Ты скажешь, что ее высочество дофина ко мне добра. Разумеется, она совершенство, так мне, по крайней мере, кажется: я смотрю на нее как на божество. Но, может быть, именно оттого, что я к ней так отношусь, я испытываю к ней уважение, но не любовь. А любовь, Филипп, так мне нужна! Ведь я привыкла загонять внутрь любое чувство, и теперь мое сердце готово разорваться.

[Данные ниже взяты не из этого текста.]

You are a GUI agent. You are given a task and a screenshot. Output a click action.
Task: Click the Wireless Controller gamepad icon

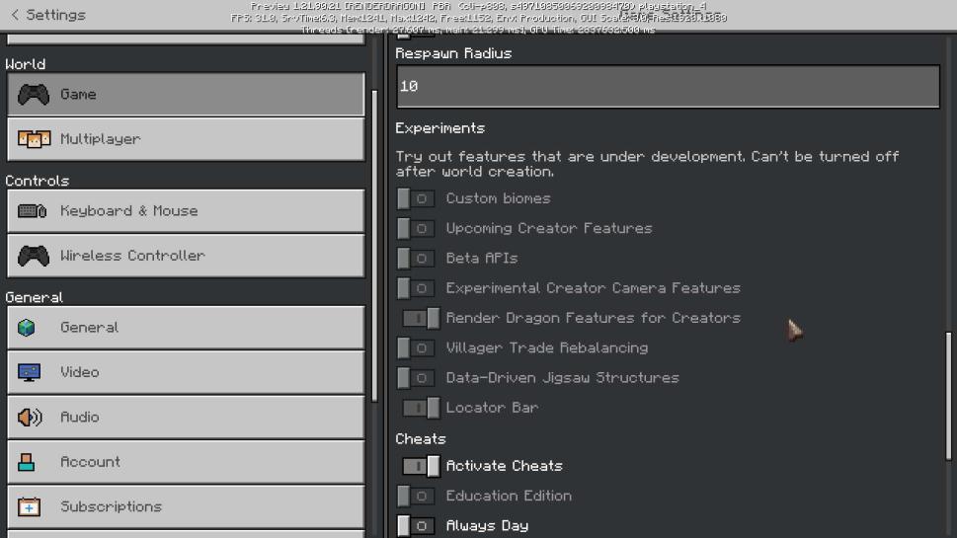coord(34,256)
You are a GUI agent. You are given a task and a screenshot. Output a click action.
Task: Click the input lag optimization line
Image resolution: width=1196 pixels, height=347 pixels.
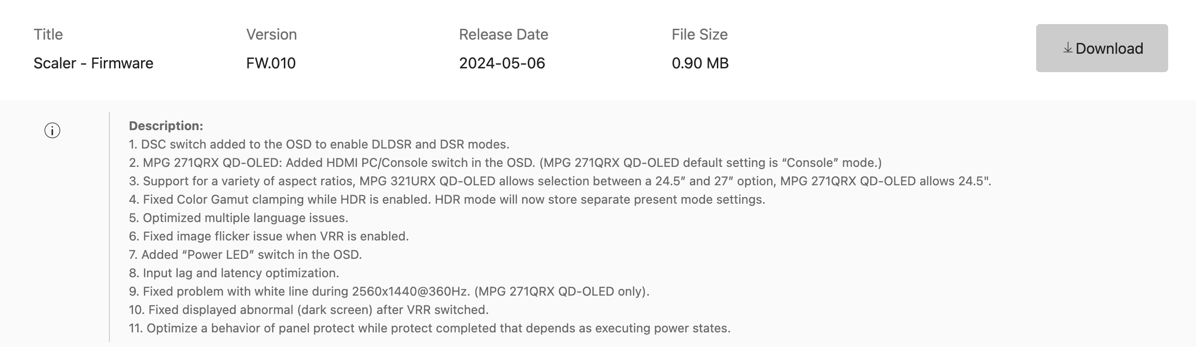click(x=234, y=273)
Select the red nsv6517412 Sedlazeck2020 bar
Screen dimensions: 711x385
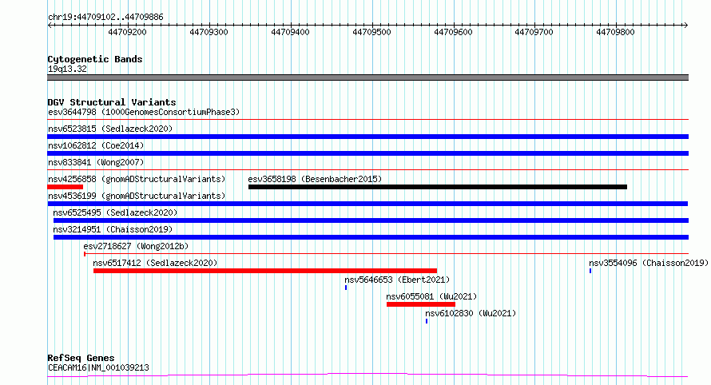265,271
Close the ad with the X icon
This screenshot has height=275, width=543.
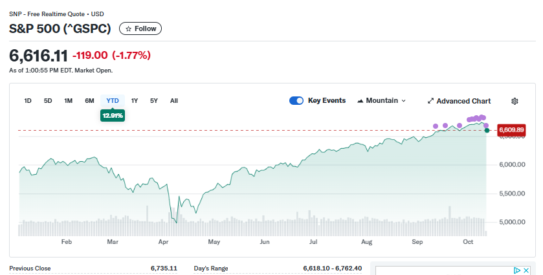tap(526, 270)
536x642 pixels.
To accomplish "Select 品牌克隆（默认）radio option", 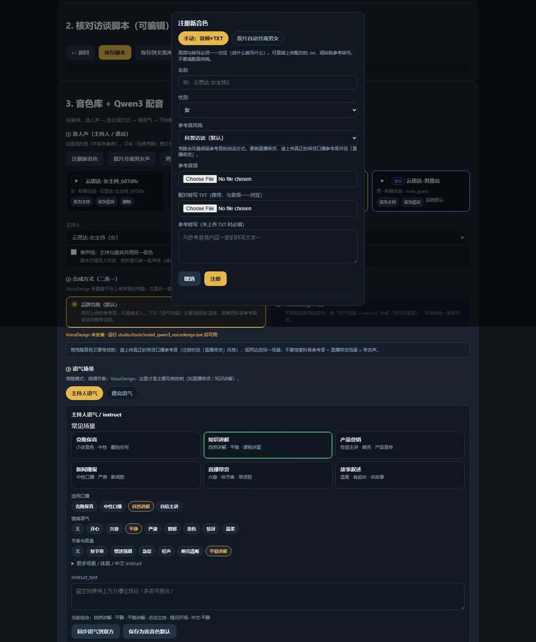I will click(74, 304).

Мой отец… О, Господи, отец!.. Я не сообщу тебе ничего нового, Филипп: отец не только не является ни моим защитником, ни другом — напротив, когда он смотрит на меня, он внушает мне страх. Да, да, я боюсь его, Филипп, особенно с той минуты, как узнала, что ты уезжаешь. Чего я боюсь? Сама не знаю. Боже мой! Да разве не так же птицы и звери предчувствуют надвигающуюся бурю?
Ты скажешь, что это инстинкт; но почему ты не считаешь, что наша бессмертная душа инстинктивно не предчувствует несчастье? С некоторых пор наша семья преуспевает. Мне это хорошо известно. Ты уже капитан; что касается меня, то я почти что близкий друг дофины. Отец вчера ужинал чуть ли не один на один с королем. Так он, по крайней мере, говорит. Ты, должно быть, сочтешь меня сумасшедшей, но я все равно скажу тебе, Филипп: все это пугает меня больше, чем наша нищета и наша безвестность в те времена, когда мы жили в Таверне.
— Но там, дорогая сестричка, ты тоже была одна, — с грустью возразил Филипп, — там даже не было меня, чтобы тебя утешить.
— Да, но там я была наедине со своими детскими воспоминаниями. Мне казалось, что стены, в которых я родилась и выросла, в которых умерла моя мать, должны меня защитить, если можно так выразиться. Все мне там было мило. Я была спокойна, когда ты уезжал, и радовалась, когда ты возвращался. Независимо от твоих отъездов и возвращений, мое сердце принадлежало не только тебе, но и нашему дорогому дому, саду, цветам, тому целому, чьей частью ты был когда-то. А сегодня ты для меня все, Филипп. Раз ты меня покидаешь, это значит, что я оставлена всеми.